::: INFORMATION SHOWN :::

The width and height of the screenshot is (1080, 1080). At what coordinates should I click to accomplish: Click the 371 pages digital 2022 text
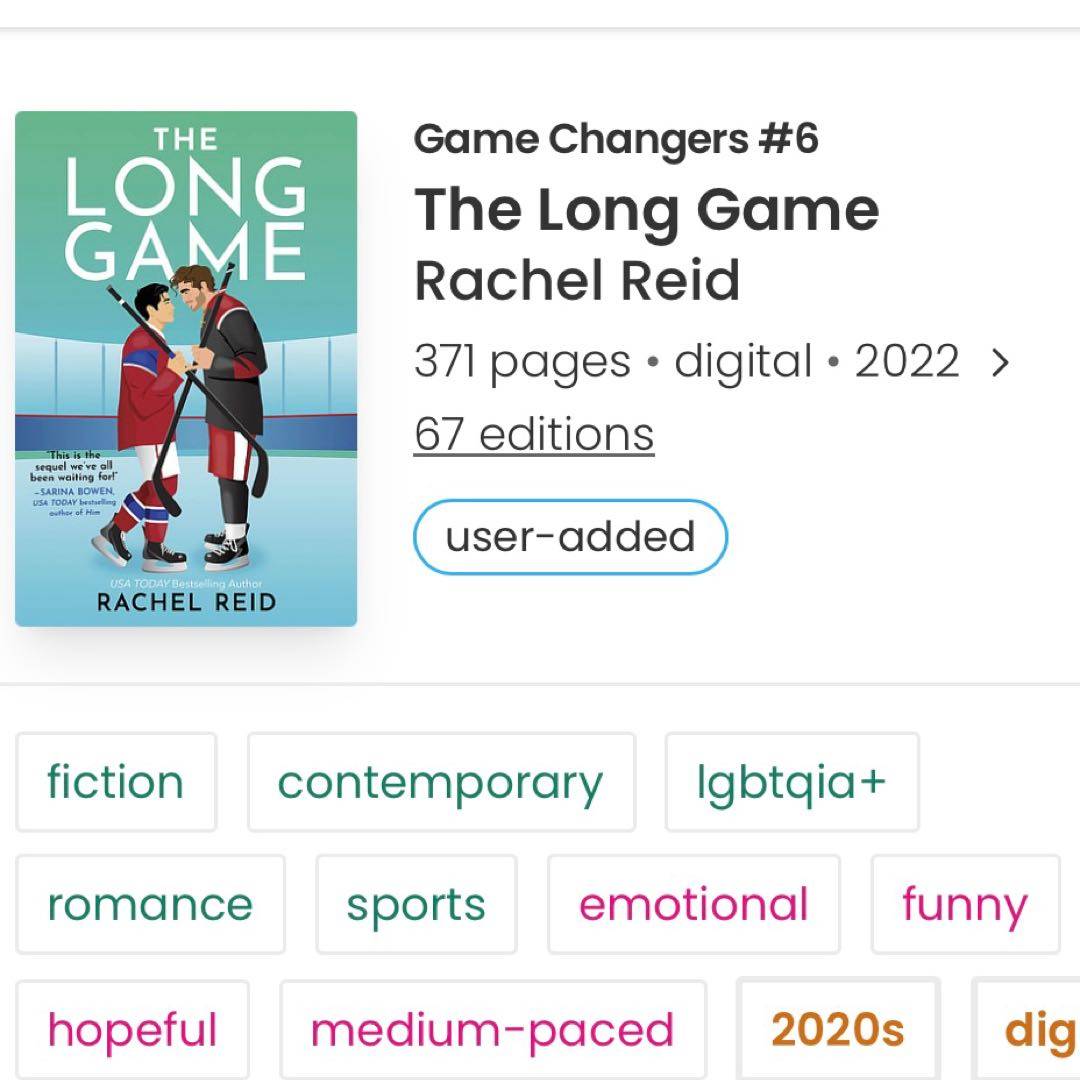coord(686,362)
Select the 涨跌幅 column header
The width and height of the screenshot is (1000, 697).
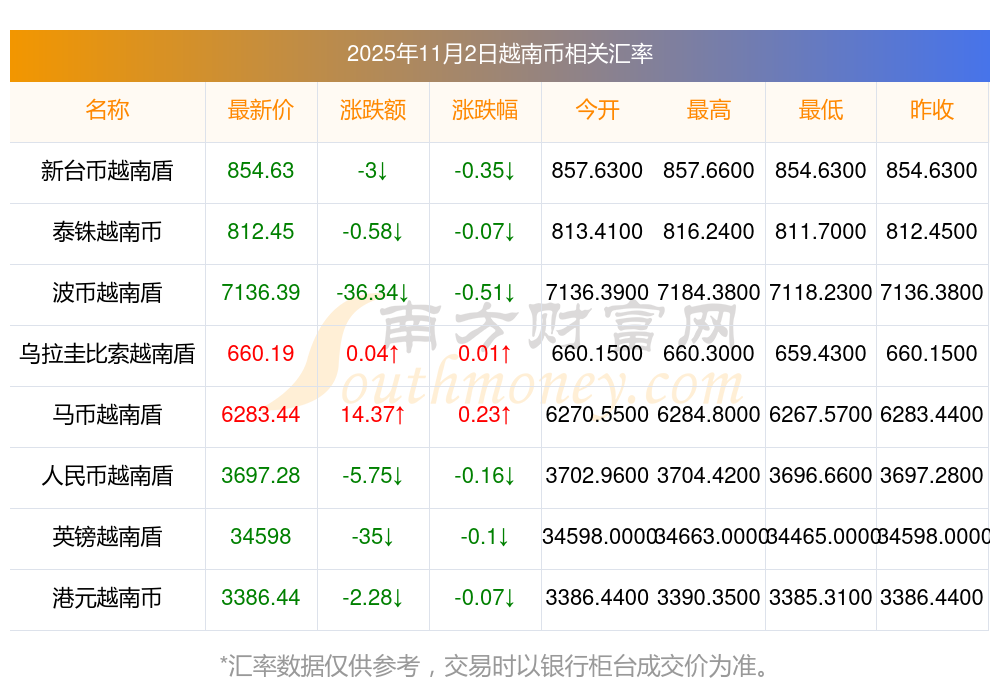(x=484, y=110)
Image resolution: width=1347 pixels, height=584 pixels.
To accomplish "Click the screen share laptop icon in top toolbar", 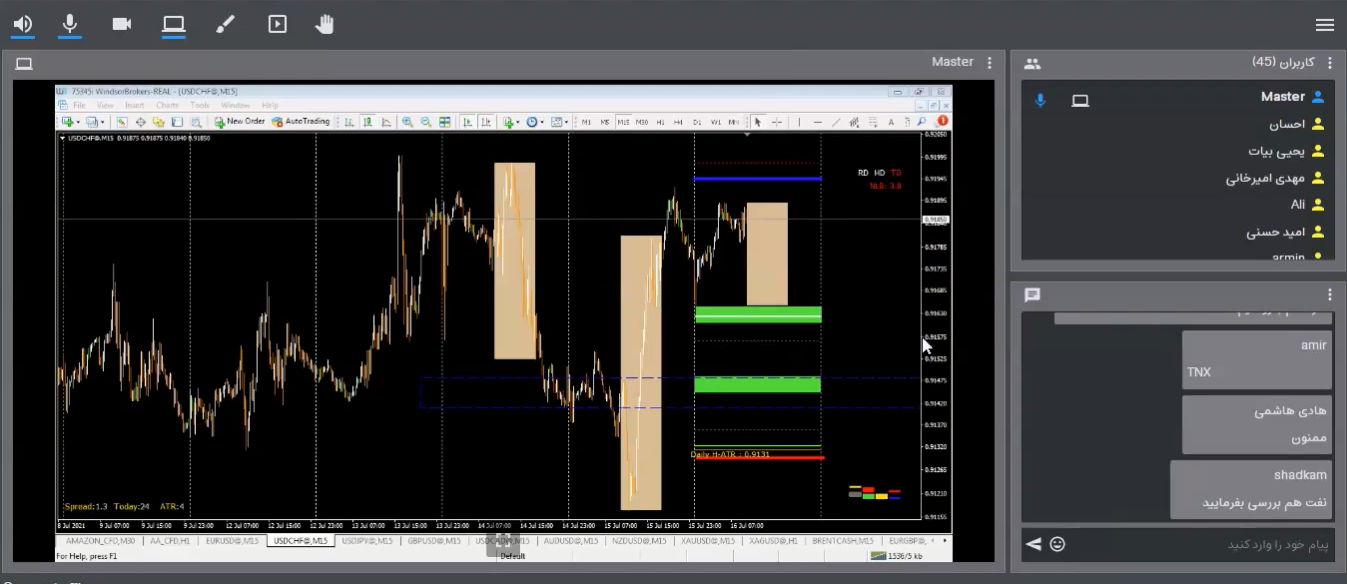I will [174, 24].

:::
::: INFORMATION SHOWN :::

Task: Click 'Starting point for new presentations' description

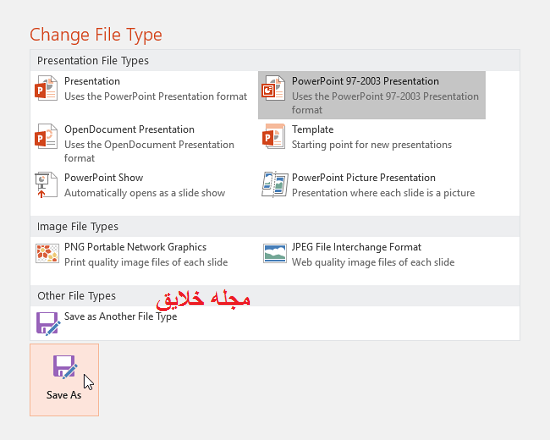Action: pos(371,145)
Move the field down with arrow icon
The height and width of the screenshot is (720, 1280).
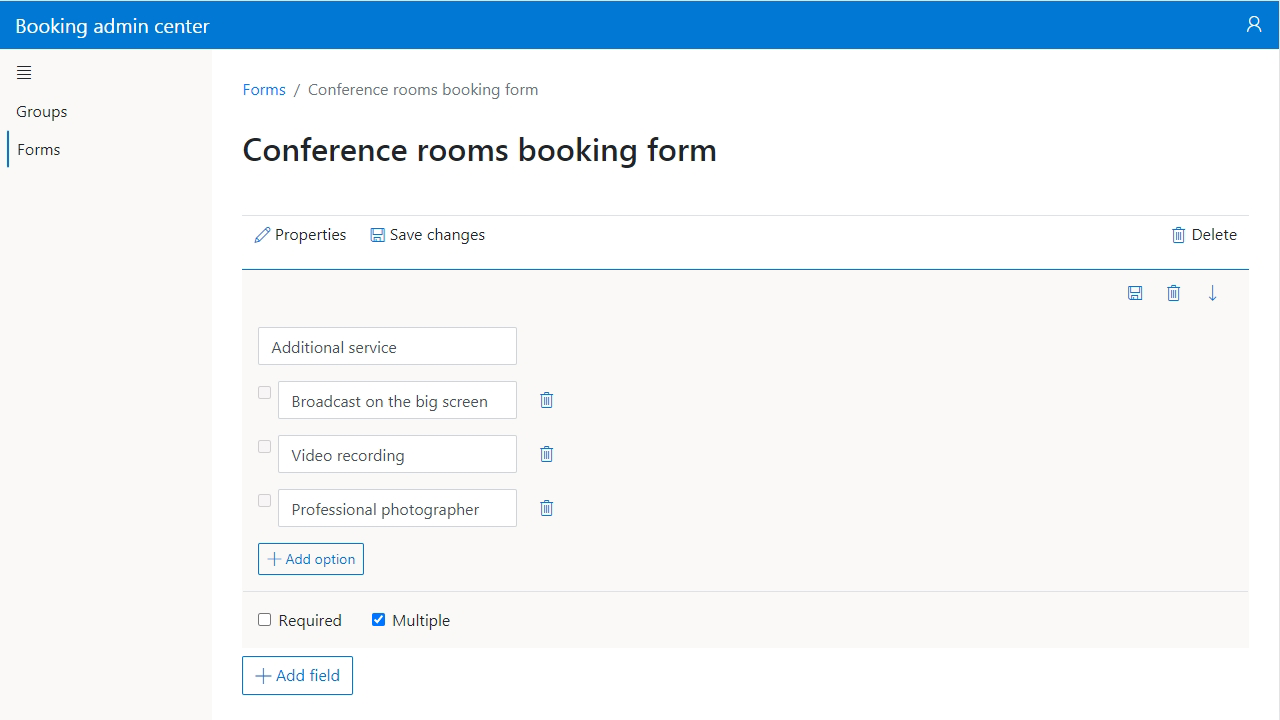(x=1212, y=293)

:::

TASK STATEMENT :: Repeat exactly, and only, the entries from the line with "The width and height of the screenshot is (1080, 1080)." through the line with "Image resolution: width=1347". Pictures are skipped.

FINAL ANSWER ::
The width and height of the screenshot is (1080, 1080). At what coordinates should I click to accomplish: Click the 371 pages digital 2022 text
coord(686,362)
Select the 涨跌幅 column header
The width and height of the screenshot is (1000, 697).
(x=484, y=110)
Image resolution: width=1347 pixels, height=584 pixels.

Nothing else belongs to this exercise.